Abstract 100: Omics Strategies To Identify Senescent Cells Mediating Extracellular Matrix Remodeling During Vascular Disease

Abstract

The accumulation of senescent cells, a hallmark phenotype of aging tissues, elevates the risk of cardiovascular disease with age. Our prior studies have illustrated a crucial role played by senescent cells in promoting coagulation during murine atherosclerosis through the senescence-associated secretory phenotype (SASP). To explore the heterogeneity of senescent vascular cells in thrombotic vascular diseases and identify potential druggable pathways to counter senescence, we utilized the senescence reporter mouse p16TdTomato+/-, which was injected with an adeno-associated virus expressing Proprotein Convertase Subtilisin/Kexin type 9 to induce atherosclerosis when subjected to a high-fat diet (HFD). In a subset of HFD mice, some were left untreated, while others were treated with senolytic drug ABT-737 to selectively eliminate senescent cells. Aortas from ABT-737-treated mice exhibited increased collagen deposition and reduced arterial stiffness. Paired with pseudo-bulk RNA-sequencing analysis, we observed that HFD-induced extracellular matrix (ECM) remodeling genes were diminished by ABT-737, suggesting that ECM-platelet interactions may be influenced by senescence. Single-cell RNA-sequencing analysis from aortas identified 28 distinct cell clusters. Utilizing Gene Set Enrichment Analysis with the SenMayo and CellAge panels, we identified four cell clusters exhibiting increased senescent features that were mitigated by ABT-737. These included two VSMC clusters, fibroblasts, and neutrophil-like cells.

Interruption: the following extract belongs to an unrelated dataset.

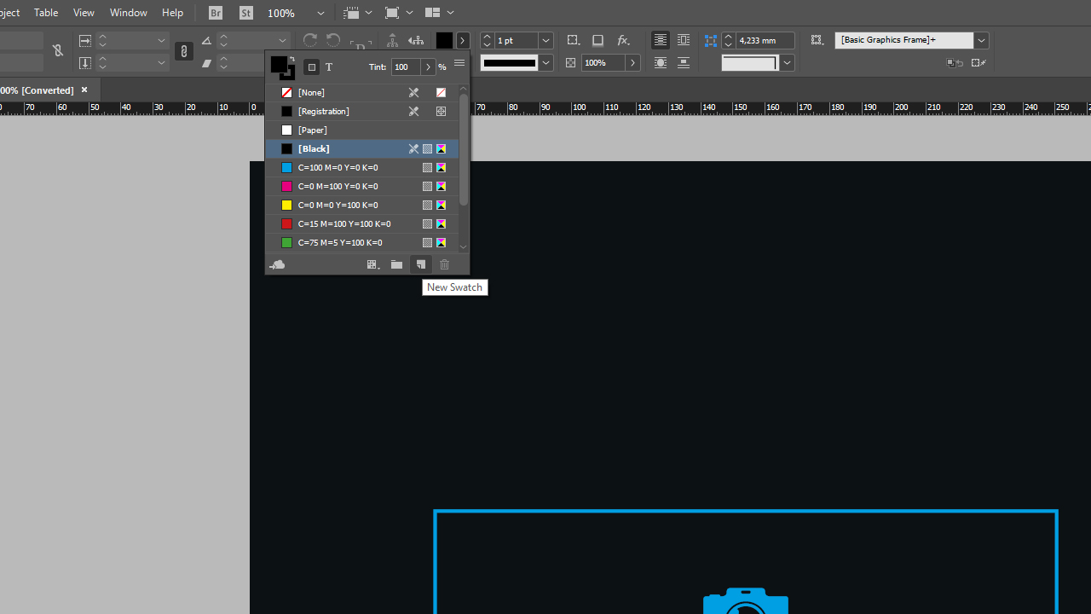Open the Basic Graphics Frame style dropdown
Viewport: 1091px width, 614px height.
tap(981, 40)
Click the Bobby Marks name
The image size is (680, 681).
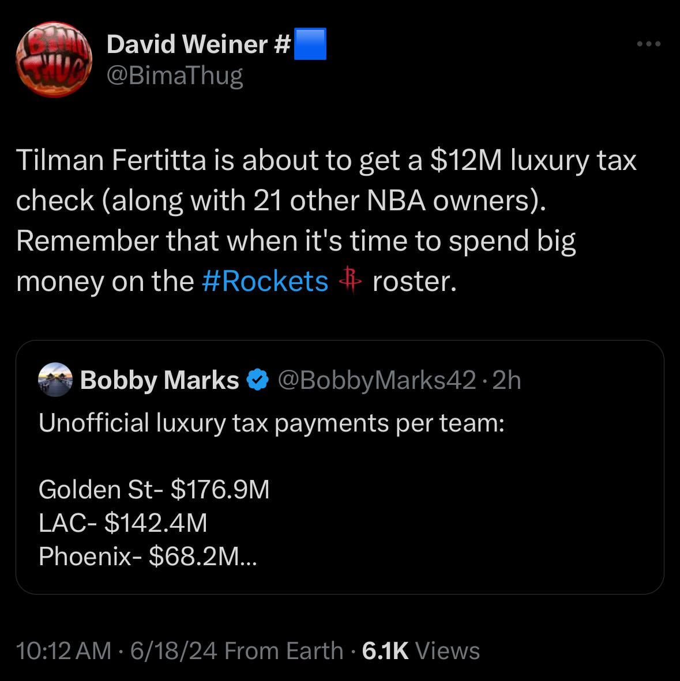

Unbiased subclustering of potentially senescent clusters revealed a small population of cells enriched with HFD and reduced by ABT-737, confirming their senescent nature. In the most abundant cluster, Spp1 and Serpine2 strongly represented the senescent VSMC subpopulation, enriched for TGFβ signaling, ECM remodeling, and coagulation cascade genes. Further, we validated these findings through spatial transcriptomics and single-molecule FISH of brachiocephalic arteries from atherosclerotic mice and atherosclerotic mice depleted of senescent cells. Our results reveal a novel transcriptomic signature for senescent vascular cells that holds potential for therapeutic targeting in age-related vascular diseases.